__TO DO__. Please reproduce the entries exactly, skipping each picture.
----- DATASET RECORDS
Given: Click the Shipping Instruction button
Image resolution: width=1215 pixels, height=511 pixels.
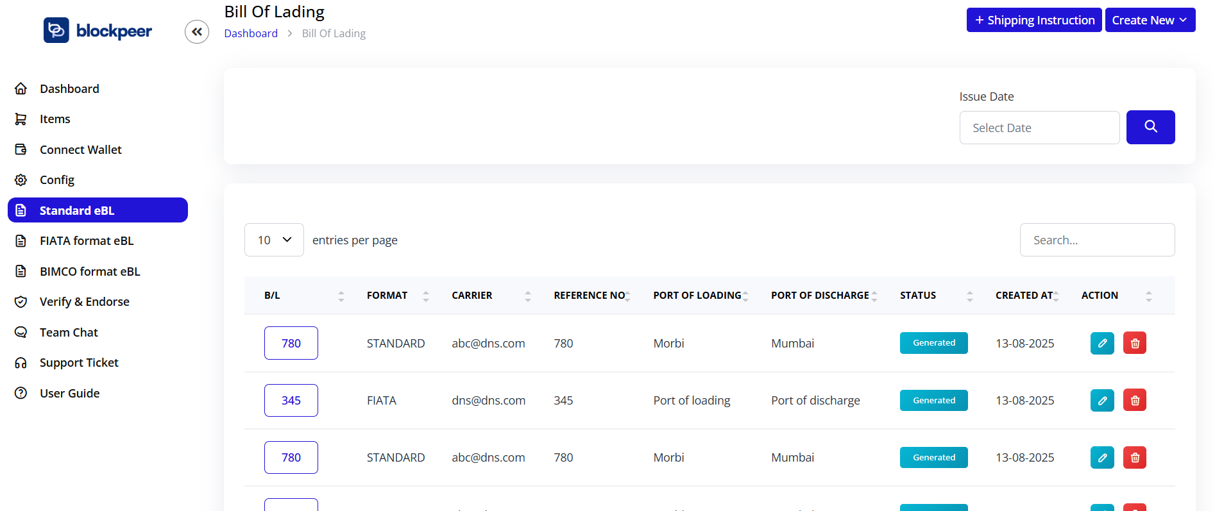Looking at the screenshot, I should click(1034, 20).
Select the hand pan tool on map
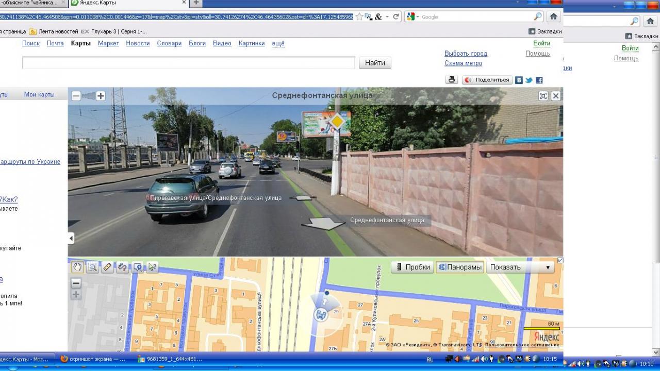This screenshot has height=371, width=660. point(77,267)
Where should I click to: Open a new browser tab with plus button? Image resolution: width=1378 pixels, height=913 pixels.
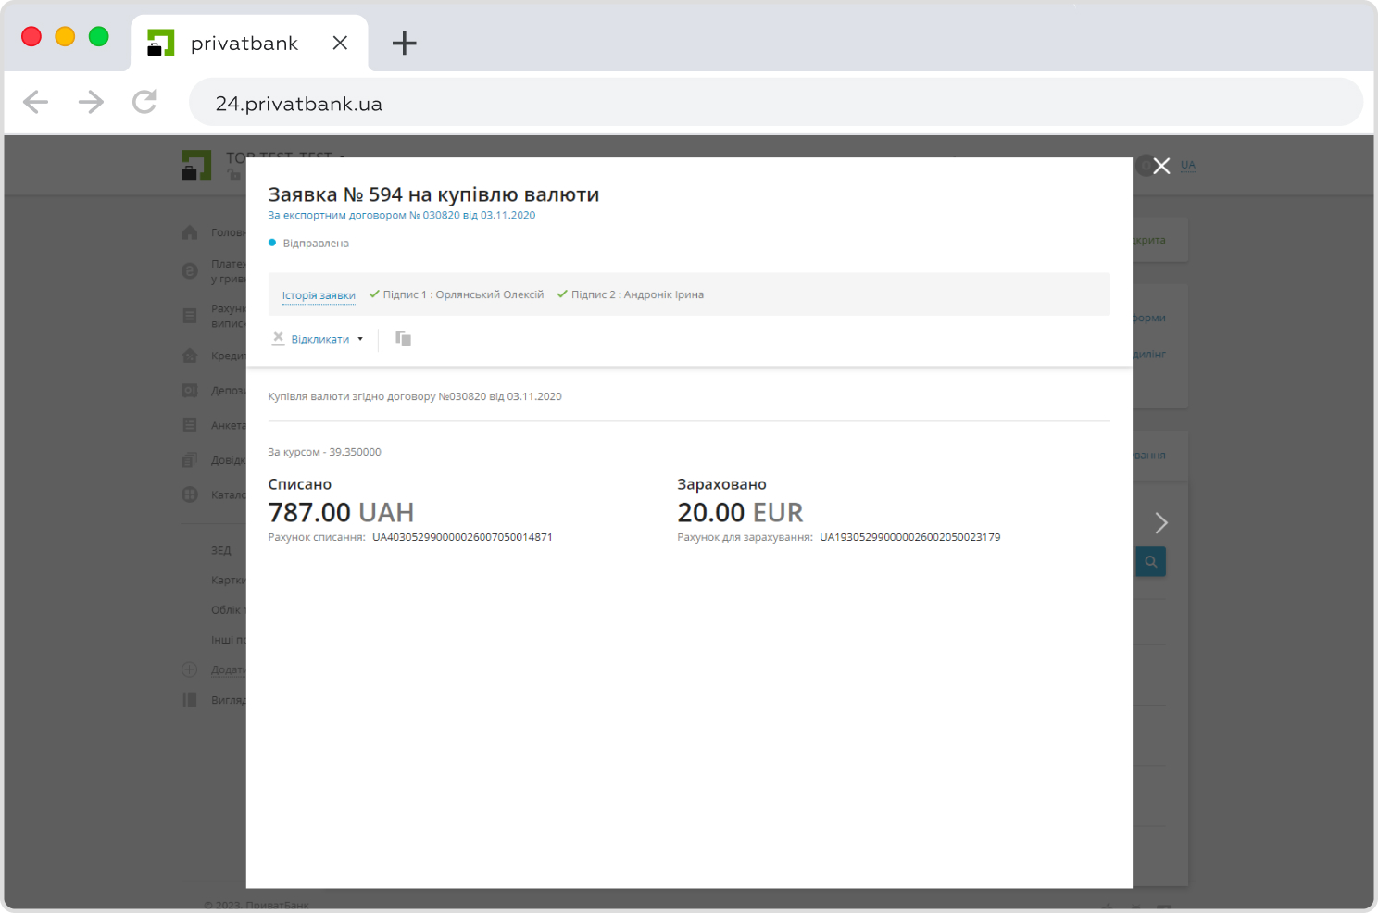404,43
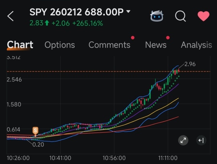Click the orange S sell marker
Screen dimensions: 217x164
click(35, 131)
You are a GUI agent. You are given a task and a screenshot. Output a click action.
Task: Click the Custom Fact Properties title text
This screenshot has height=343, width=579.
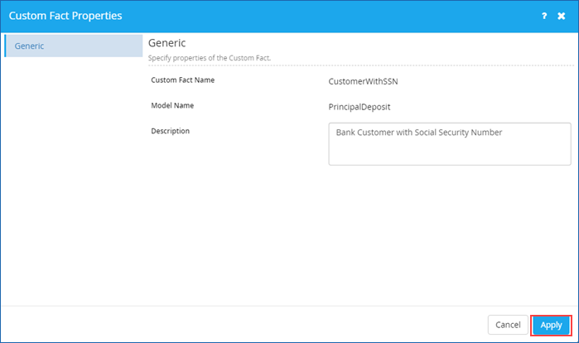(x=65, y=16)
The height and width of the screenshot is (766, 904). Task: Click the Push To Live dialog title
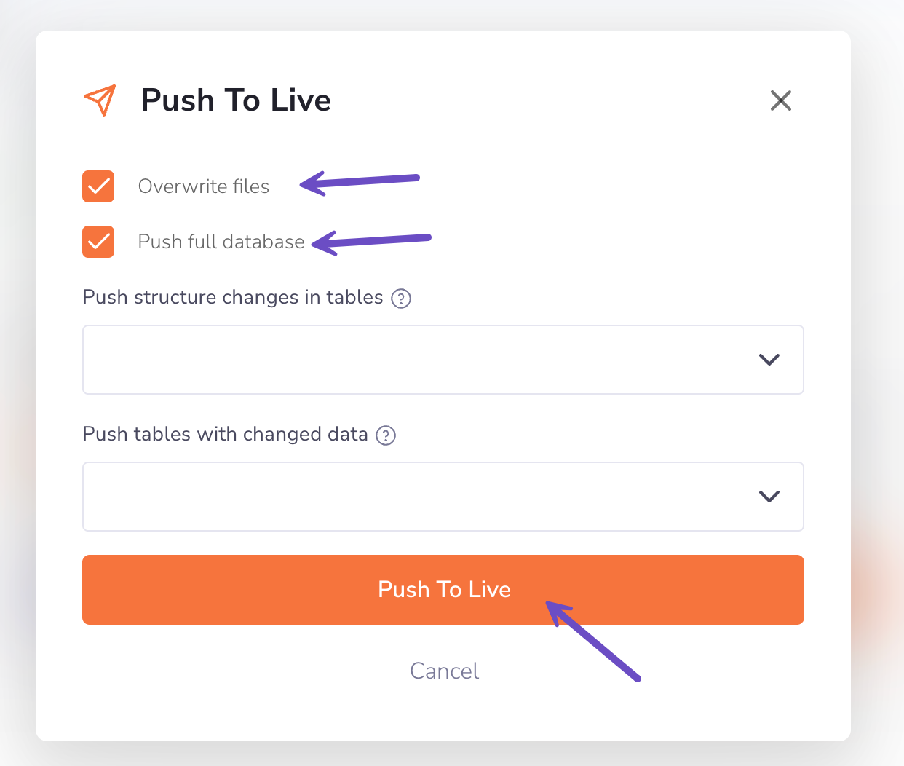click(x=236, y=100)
----------
__WRITTEN SOLUTION__.
Given: Click the Shipping Instruction button
Image resolution: width=1215 pixels, height=511 pixels.
Looking at the screenshot, I should click(1034, 20).
Select the hand pan tool on map
This screenshot has height=371, width=660. point(77,267)
Where should I click to: Open a new browser tab with plus button? Image resolution: width=1378 pixels, height=913 pixels.
404,43
Click the orange S sell marker
Screen dimensions: 217x164
click(35, 131)
You are a GUI agent. You are given a task and a screenshot. Output a click action.
Task: Click the Custom Fact Properties title text
This screenshot has height=343, width=579.
(x=65, y=16)
The height and width of the screenshot is (766, 904). Task: Click the Push To Live dialog title
click(x=236, y=100)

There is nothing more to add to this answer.